Tally the lines of the data that include the word "checkbox". Only the number is to be returned.
##### RECORDS FOR THIS EXERCISE
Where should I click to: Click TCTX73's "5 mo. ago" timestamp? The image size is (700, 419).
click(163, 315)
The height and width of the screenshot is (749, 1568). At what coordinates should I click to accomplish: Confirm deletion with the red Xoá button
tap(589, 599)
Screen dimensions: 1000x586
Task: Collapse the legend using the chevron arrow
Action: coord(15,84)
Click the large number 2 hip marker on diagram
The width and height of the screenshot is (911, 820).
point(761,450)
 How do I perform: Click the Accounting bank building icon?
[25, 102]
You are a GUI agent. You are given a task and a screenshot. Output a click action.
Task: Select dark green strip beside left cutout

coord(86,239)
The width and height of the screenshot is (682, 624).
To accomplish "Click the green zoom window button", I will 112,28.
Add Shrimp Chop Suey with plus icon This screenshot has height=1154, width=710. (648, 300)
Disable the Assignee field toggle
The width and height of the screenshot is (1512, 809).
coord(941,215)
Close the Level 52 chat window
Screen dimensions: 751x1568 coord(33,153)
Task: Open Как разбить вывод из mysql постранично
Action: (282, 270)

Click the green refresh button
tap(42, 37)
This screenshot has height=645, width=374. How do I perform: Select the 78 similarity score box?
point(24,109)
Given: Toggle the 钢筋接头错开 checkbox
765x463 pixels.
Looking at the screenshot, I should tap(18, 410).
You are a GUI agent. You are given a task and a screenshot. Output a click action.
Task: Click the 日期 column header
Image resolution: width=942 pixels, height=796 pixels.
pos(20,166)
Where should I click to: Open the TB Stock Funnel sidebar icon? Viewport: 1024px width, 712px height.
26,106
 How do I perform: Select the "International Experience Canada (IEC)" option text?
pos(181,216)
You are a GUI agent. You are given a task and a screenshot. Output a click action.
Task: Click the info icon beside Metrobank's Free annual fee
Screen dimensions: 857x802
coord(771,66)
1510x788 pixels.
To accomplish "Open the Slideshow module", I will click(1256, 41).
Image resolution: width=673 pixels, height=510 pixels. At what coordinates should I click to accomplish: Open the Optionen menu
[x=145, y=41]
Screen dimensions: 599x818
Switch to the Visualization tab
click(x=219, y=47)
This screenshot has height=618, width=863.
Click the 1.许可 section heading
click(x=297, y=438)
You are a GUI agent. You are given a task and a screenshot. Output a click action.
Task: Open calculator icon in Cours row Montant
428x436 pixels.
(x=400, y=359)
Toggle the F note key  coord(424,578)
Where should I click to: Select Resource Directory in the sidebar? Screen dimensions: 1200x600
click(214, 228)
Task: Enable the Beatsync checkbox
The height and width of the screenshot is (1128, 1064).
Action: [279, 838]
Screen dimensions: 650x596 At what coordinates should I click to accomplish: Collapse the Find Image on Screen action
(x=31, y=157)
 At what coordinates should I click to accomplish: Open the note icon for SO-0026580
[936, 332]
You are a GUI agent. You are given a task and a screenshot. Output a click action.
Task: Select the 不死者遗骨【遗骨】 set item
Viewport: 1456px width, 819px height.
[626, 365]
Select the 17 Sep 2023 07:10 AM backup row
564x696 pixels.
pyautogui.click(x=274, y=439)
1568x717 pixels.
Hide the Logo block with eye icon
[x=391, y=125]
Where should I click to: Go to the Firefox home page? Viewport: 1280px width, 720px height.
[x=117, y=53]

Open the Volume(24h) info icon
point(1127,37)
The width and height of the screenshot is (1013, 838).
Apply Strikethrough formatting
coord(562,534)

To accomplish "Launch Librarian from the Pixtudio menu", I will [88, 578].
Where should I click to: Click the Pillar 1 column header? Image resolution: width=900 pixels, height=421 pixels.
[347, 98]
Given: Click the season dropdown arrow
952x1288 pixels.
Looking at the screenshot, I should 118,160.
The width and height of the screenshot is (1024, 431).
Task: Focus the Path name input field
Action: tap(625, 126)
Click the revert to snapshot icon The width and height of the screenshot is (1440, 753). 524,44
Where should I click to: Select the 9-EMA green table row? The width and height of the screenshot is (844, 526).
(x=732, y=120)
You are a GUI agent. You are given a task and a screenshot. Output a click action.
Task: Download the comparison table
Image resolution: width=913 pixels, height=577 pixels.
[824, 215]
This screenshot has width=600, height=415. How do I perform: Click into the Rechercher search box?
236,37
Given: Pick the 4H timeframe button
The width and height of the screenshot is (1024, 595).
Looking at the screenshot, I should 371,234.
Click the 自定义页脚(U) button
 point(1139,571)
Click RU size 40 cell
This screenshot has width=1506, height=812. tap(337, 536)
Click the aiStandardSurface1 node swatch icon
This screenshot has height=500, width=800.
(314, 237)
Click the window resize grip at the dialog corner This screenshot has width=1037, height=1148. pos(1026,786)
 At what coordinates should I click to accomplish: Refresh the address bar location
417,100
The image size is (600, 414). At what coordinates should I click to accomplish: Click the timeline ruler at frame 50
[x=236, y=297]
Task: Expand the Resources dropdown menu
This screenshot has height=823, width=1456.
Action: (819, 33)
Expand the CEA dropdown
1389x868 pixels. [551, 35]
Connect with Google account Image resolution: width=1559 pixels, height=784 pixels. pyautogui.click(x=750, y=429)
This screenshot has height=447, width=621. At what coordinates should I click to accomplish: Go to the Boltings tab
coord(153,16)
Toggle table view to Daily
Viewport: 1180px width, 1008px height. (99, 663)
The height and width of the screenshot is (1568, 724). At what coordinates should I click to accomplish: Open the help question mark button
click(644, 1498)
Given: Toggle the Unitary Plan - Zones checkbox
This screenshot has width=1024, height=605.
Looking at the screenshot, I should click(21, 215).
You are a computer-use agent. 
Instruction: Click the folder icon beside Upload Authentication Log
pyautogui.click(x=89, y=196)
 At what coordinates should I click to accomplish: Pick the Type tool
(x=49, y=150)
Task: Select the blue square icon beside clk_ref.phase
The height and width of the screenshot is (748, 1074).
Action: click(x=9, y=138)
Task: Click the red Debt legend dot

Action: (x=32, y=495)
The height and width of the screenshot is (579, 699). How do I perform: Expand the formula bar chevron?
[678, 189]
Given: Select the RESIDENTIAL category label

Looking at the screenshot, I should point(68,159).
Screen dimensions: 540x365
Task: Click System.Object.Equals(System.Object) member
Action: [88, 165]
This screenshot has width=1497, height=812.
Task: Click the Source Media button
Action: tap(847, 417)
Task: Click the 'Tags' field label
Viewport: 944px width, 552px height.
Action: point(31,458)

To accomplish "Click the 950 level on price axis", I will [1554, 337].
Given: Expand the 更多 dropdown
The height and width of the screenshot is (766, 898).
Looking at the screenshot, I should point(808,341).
##########
- _WRITTEN REPLY_
3